Deep Vein Thrombosis: When a blood clot forms in a vein deep in the body, usually in the leg. If the clot breaks off, it can cause serious complications and even death.
Door-to-Needle Time: Time elapsed in minutes from when an eligible stroke patient arrives at the hospital to when tPA is administered. Eligible patients must receive tPA within 3 hours of symptom onset.
Dysphagia Screening: Screening for difficulty in swallowing. This identifies patients who need targeted treatment to improve their ability to swallow, so they do not aspirate or take fluid into the lungs. Aspiration of fluid can lead to pneumonia.
Ischemic Stroke: A stroke caused by a clot or blockage in a blood vessel supplying blood to the brain. The majority of strokes in Georgia are ischemic.
Hemorrhagic Stroke: A stroke caused by a blood vessel rupturing and bleeding in the brain. Hemorrhagic strokes are often fatal.
Lipid Profile: Panel of tests to measure cholesterol and triglyceride levels. High cholesterol is a risk factor for stroke.
Tissue Plasminogen Activator (tPA): FDA-approved clot-busting drug for stroke.

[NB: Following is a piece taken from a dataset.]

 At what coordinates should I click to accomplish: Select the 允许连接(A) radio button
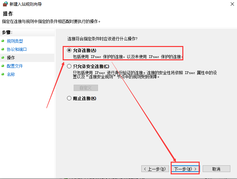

This drug can reduce disability by 30% in stroke sufferers if given to eligible patients within 3 hours of symptom onset.
Know the Signs and Symptoms of Heart Attack and Stroke
Heart attack and stroke are life-threatening emergencies. Call 911 if you experience these symptoms.

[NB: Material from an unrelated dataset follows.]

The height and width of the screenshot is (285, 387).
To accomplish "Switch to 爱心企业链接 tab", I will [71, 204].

Signs of Heart Attack Chest discomfort. Most heart attacks involve
discomfort in the center of the chest that lasts more than a few minutes, or that goes away and comes back. It can feel like uncomfortable pressure, squeezing, fullness, or pain. Discomfort in other areas of the upper body. Symptoms can include pain or discomfort in one or both arms, the back, neck, jaw, or stomach. Shortness of breath. This feeling often accompanies chest discomfort. But it can occur before the chest discomfort. Other symptoms may include nausea, lightheadedness, or breaking out in a cold sweat.
Signs of Stroke Sudden numbness or weakness of the face, arm, or leg, especially on one side of the body. Sudden confusion, trouble speaking or understanding. Sudden trouble seeing in one or both eyes Sudden trouble walking, dizziness, loss of balance or coordination. Sudden, severe headache with no known cause.